▸ AIM OF THE EXERCISE: Locate each line below that includes "will" and reproduce it.

[Stored data]
------------------------------------

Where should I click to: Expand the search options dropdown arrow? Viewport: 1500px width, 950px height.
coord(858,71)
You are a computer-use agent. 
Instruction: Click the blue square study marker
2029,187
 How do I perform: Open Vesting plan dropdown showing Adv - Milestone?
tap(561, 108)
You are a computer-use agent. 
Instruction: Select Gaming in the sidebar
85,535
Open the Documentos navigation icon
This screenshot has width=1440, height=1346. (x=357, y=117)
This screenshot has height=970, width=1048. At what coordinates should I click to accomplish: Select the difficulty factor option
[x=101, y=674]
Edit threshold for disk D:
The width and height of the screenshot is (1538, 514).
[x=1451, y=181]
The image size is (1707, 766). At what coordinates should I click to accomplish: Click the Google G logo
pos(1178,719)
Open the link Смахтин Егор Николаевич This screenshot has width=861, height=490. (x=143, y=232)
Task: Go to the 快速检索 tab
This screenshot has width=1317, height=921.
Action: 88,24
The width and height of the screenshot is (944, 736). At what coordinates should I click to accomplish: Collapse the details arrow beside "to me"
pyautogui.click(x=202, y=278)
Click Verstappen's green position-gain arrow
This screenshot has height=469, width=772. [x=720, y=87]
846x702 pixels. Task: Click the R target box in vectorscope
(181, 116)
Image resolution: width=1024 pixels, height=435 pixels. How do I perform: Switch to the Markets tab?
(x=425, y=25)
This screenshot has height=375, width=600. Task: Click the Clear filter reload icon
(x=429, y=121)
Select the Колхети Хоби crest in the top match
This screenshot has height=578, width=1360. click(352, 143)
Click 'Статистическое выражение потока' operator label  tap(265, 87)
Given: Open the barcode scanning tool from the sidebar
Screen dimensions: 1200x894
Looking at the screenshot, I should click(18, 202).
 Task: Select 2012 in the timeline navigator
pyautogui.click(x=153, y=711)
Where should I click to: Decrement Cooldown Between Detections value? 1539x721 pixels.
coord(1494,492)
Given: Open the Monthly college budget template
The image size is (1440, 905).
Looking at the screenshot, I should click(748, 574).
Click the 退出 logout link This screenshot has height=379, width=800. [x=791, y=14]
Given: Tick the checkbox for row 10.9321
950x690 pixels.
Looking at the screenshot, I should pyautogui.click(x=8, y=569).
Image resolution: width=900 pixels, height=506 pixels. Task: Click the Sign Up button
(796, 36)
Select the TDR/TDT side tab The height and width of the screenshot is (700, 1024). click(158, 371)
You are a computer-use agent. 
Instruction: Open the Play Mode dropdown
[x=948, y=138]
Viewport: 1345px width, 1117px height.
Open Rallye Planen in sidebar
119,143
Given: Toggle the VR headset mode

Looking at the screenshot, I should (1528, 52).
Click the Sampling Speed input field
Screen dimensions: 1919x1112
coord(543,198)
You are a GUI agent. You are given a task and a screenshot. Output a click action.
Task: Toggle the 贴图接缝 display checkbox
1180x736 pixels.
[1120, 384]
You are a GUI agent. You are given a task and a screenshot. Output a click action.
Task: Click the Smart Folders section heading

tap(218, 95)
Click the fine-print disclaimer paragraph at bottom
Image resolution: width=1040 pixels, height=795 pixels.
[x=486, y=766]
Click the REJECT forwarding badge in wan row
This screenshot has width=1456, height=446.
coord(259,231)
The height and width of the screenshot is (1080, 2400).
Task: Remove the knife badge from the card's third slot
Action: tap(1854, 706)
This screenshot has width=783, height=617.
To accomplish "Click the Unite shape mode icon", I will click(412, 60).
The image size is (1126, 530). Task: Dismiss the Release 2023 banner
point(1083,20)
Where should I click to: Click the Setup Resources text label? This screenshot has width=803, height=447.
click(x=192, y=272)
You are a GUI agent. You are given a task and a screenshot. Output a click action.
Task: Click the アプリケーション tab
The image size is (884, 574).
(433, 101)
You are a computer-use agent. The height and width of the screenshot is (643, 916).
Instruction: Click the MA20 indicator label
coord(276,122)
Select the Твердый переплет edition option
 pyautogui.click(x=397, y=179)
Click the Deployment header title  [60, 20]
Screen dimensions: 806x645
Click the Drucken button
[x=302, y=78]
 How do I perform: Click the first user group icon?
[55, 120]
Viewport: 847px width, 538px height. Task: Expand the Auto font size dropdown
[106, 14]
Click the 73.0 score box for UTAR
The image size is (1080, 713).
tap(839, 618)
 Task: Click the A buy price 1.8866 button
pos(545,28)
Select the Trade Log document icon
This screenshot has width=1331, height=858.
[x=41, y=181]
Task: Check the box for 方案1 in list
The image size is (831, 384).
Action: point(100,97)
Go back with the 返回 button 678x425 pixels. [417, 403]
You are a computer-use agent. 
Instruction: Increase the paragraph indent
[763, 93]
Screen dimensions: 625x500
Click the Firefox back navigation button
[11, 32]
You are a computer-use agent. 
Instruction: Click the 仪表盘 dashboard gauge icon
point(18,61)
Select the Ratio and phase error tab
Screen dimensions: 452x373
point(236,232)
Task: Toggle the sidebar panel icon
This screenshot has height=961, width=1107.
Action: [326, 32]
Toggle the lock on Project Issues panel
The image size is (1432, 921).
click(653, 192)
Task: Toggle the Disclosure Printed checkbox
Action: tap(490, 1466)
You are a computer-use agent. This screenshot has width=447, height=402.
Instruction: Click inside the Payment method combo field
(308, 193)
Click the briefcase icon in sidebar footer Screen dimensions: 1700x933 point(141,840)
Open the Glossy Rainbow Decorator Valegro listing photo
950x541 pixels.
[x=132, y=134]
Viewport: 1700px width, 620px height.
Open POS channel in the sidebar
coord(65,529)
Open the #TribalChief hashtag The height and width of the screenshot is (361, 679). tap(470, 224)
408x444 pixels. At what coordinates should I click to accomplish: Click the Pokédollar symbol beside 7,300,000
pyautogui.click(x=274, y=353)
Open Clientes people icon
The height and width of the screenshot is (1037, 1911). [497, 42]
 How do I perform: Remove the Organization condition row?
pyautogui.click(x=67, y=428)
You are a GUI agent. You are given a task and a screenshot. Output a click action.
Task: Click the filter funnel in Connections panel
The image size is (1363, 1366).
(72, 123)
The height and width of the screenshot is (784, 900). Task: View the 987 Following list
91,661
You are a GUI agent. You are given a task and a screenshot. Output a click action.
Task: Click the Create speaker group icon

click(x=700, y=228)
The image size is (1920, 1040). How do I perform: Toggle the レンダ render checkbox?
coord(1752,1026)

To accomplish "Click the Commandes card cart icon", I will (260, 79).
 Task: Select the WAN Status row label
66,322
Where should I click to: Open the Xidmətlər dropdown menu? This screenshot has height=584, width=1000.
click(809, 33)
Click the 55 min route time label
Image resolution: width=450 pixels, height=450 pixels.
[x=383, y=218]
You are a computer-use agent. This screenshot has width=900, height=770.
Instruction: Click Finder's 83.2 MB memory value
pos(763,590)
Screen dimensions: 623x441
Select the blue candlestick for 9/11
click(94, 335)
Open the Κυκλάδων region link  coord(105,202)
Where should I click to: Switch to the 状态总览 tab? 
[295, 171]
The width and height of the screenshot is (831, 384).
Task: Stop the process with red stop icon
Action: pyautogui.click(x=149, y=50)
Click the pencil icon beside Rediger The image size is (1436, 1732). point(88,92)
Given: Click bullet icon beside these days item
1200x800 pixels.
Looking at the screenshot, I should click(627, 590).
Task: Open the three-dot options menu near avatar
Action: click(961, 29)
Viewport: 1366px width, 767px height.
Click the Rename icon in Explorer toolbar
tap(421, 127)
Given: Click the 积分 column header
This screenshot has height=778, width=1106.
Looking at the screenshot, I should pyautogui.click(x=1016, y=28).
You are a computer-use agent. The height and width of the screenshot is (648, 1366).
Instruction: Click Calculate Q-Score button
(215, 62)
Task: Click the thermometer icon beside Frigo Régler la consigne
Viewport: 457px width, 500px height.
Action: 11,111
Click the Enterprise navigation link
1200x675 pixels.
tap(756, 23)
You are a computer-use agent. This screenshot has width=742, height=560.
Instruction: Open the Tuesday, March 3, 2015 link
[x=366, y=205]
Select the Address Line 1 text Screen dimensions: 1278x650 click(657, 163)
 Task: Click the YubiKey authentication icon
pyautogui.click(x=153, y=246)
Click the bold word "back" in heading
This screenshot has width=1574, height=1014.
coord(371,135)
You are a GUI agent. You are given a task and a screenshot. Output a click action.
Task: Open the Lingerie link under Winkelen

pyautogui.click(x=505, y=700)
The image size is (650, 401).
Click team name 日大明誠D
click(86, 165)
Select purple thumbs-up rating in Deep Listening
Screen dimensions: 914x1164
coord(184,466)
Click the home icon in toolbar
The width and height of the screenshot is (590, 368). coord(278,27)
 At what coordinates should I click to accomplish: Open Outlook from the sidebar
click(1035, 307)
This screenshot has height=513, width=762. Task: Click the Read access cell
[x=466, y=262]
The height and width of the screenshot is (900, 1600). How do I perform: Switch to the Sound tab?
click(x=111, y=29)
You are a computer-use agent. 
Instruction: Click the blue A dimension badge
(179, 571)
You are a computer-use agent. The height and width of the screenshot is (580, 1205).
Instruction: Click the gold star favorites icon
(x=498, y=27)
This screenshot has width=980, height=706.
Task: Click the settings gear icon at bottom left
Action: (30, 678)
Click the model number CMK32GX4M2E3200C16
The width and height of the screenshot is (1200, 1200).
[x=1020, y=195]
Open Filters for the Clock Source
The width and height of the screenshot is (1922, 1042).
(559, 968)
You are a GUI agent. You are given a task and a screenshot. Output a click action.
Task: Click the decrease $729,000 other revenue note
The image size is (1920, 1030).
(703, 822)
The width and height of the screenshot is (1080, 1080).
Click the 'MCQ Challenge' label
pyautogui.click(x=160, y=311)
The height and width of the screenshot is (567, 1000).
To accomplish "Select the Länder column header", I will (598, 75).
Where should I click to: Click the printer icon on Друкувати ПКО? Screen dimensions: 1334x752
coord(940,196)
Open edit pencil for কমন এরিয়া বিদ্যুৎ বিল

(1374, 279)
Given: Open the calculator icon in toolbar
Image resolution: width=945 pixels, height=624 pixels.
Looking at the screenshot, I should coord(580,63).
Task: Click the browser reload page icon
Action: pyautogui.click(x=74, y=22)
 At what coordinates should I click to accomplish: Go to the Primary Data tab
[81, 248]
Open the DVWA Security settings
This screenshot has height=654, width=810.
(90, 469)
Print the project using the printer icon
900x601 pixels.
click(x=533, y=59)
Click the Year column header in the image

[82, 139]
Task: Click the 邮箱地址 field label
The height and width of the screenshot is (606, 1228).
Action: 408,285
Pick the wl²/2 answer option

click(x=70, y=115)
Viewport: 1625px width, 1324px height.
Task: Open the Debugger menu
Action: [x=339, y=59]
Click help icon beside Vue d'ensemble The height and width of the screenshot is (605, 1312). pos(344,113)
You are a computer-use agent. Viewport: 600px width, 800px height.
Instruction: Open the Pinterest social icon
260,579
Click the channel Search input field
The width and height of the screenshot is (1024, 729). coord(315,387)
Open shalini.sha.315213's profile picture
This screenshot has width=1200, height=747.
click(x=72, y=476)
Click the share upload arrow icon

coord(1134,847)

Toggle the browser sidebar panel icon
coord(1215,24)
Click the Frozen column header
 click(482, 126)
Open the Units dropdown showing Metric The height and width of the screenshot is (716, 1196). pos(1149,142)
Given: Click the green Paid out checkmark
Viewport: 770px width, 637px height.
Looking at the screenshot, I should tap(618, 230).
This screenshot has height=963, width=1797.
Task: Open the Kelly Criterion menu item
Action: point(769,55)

------------------------------------

▸ THE COMPLETED TASK:
To accomplish "Click the Unite shape mode icon", I will click(412, 60).
To accomplish "Click the Commandes card cart icon", I will (260, 79).
To accomplish "Select the Länder column header", I will (598, 75).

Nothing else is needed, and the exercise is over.